Assignment:
Word for word, set down every line of the entries below from the line with "Screen dimensions: 1575x984" to the line with "You are a computer-use agent. The image size is (1636, 996).", including both, and no other line.

╭──

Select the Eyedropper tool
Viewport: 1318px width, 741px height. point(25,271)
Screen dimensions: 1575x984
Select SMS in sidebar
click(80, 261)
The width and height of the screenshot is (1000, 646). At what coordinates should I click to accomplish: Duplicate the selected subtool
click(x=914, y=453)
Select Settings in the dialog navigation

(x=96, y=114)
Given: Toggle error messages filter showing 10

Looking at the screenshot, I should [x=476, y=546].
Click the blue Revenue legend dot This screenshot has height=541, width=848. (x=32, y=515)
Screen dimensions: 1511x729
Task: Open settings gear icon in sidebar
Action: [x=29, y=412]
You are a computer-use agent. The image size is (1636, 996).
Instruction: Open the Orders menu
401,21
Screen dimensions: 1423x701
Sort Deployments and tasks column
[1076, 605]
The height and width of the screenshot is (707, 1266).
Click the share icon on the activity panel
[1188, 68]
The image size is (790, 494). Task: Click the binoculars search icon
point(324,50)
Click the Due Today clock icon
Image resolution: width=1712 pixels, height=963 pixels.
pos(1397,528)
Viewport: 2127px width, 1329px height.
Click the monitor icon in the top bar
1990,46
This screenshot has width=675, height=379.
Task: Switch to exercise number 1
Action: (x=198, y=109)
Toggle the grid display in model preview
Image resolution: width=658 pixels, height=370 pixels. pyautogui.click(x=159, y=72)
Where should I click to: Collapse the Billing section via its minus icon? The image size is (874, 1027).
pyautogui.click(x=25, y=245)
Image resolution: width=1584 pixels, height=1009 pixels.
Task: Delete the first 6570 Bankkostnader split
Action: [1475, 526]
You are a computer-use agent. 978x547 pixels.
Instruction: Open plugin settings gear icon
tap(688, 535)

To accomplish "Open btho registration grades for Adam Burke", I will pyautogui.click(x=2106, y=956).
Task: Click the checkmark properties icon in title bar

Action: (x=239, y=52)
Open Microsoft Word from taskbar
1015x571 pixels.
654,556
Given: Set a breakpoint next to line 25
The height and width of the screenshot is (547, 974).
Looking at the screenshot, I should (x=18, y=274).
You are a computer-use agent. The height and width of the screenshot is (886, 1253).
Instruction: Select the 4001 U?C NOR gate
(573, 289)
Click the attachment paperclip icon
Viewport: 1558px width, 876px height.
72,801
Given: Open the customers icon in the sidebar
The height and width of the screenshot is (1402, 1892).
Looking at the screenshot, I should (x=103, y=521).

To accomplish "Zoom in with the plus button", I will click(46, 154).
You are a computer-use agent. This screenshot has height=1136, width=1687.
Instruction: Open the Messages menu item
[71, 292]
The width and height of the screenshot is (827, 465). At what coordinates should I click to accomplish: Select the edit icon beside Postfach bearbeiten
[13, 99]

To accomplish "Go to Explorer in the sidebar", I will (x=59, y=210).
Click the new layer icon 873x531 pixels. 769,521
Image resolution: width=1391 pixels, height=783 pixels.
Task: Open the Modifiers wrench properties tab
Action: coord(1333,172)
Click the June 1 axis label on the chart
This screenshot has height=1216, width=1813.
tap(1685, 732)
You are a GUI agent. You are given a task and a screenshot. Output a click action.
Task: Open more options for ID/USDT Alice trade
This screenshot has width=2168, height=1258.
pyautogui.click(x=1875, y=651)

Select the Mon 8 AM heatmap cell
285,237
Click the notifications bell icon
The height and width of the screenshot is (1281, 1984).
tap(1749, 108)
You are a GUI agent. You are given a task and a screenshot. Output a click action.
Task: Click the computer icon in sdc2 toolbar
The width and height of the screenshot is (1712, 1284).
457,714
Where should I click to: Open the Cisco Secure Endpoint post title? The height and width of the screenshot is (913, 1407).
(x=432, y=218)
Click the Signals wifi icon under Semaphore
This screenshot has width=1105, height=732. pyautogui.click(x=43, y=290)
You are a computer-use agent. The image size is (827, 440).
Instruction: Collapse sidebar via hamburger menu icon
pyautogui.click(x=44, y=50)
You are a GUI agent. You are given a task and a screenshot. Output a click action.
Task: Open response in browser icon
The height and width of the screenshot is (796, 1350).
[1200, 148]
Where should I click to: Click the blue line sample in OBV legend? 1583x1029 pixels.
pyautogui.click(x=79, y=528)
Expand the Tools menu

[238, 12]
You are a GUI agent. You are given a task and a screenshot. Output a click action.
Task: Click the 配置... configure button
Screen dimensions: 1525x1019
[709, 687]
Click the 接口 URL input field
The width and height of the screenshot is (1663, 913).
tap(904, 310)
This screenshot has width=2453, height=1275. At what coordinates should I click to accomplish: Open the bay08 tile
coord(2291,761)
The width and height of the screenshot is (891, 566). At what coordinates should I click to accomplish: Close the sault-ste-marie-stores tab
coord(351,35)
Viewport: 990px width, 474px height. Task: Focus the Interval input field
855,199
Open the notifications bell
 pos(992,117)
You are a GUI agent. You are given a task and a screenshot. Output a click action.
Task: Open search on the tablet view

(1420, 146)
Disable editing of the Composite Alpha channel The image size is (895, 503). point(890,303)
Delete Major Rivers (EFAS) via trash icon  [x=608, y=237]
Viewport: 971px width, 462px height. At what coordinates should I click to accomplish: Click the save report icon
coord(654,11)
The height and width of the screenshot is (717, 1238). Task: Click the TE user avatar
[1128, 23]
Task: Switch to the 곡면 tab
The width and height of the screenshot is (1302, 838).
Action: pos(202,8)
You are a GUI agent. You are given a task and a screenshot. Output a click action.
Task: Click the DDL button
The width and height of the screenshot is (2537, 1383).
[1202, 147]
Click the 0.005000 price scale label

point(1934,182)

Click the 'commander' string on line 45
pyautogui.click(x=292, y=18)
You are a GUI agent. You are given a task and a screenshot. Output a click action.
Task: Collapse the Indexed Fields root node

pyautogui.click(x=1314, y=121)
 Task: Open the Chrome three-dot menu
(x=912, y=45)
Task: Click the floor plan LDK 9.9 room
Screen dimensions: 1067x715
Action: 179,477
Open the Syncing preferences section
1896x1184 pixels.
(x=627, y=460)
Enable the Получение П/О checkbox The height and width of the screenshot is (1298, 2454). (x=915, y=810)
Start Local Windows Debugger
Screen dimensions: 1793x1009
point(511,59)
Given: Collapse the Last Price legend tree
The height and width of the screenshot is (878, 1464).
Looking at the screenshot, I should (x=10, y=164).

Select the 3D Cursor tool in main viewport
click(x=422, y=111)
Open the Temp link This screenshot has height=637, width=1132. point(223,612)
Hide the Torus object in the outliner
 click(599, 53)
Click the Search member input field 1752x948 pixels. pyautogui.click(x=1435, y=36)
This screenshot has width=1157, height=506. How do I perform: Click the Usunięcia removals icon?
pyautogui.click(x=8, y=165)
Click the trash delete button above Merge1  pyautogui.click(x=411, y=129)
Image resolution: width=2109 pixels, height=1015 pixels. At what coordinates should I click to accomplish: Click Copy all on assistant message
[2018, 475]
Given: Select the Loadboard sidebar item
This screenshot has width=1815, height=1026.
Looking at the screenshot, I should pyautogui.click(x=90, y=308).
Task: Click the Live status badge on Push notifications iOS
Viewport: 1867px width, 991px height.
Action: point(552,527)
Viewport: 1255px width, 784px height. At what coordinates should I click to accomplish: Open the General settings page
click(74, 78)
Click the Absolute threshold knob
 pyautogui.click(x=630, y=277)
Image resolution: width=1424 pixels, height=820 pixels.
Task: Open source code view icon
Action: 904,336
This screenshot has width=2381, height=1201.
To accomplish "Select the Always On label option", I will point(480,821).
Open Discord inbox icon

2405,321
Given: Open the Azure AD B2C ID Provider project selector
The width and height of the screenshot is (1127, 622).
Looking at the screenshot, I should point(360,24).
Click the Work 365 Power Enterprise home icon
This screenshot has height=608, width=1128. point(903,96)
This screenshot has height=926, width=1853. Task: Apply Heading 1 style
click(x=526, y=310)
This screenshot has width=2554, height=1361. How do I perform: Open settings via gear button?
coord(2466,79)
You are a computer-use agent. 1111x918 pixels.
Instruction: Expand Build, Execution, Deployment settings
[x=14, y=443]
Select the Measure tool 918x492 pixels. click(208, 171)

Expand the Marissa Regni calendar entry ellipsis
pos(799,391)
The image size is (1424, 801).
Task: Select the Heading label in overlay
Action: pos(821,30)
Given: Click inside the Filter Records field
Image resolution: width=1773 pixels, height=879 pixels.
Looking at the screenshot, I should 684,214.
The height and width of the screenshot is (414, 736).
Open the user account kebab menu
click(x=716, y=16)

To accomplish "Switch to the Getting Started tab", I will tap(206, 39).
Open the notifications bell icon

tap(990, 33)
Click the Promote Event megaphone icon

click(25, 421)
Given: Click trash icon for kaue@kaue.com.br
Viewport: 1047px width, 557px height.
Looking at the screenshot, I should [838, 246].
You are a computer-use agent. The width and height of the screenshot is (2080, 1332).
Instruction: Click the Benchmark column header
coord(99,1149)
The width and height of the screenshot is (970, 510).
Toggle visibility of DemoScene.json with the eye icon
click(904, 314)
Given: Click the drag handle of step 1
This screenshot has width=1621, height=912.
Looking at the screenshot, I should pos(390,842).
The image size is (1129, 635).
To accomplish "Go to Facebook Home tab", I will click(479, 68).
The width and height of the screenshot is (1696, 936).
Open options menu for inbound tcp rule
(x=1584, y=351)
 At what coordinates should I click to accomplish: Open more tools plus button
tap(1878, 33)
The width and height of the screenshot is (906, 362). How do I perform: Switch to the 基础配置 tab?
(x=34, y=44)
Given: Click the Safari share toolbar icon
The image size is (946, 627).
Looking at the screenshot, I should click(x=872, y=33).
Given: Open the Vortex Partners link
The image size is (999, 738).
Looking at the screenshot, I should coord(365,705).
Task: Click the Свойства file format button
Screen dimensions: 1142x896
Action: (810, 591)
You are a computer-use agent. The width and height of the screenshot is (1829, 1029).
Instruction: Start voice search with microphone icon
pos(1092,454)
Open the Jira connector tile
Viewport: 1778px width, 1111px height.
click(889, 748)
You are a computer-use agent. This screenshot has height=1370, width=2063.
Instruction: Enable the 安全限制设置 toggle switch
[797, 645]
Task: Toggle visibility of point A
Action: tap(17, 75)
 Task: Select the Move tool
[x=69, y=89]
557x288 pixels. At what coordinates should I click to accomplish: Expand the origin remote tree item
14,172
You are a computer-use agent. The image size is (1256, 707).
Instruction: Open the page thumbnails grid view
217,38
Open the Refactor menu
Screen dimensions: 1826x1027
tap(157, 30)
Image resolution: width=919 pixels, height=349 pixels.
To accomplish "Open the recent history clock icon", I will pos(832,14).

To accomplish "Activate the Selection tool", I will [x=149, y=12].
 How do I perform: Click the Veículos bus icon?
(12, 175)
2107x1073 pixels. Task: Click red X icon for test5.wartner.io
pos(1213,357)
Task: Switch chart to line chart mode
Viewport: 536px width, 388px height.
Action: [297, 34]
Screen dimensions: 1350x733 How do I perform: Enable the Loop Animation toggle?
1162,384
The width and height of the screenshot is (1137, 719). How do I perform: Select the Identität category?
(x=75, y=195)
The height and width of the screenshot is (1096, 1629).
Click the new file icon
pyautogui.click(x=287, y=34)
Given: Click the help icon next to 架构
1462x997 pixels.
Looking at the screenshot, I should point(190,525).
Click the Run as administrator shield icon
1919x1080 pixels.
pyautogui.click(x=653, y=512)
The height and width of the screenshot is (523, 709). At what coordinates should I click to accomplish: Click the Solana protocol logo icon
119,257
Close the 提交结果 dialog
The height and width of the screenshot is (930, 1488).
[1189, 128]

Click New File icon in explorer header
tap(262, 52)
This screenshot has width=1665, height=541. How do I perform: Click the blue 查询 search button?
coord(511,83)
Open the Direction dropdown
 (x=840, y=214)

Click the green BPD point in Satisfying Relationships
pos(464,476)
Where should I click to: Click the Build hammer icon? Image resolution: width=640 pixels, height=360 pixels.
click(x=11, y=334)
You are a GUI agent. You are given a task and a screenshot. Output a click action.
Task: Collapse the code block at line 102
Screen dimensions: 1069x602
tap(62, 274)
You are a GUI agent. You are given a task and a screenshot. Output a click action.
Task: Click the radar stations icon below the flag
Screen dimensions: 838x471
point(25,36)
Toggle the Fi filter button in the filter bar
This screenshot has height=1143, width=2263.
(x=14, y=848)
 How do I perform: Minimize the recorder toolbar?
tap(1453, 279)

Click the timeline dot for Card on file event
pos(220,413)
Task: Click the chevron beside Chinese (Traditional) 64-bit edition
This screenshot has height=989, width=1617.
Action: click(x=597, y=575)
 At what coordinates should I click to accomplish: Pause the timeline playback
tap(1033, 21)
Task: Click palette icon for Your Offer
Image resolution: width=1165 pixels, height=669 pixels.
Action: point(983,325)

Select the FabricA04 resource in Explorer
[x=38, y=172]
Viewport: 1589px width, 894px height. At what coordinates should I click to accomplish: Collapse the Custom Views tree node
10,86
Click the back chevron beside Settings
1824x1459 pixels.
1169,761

╰──

Task response:
Screen dimensions: 1575x984
Select SMS in sidebar
click(80, 261)
The width and height of the screenshot is (1000, 646). At what coordinates should I click to accomplish: Duplicate the selected subtool
click(x=914, y=453)
Select Settings in the dialog navigation

(x=96, y=114)
Given: Toggle error messages filter showing 10

Looking at the screenshot, I should [x=476, y=546].
Click the blue Revenue legend dot This screenshot has height=541, width=848. (x=32, y=515)
Screen dimensions: 1511x729
Task: Open settings gear icon in sidebar
Action: [x=29, y=412]
You are a computer-use agent. The image size is (1636, 996).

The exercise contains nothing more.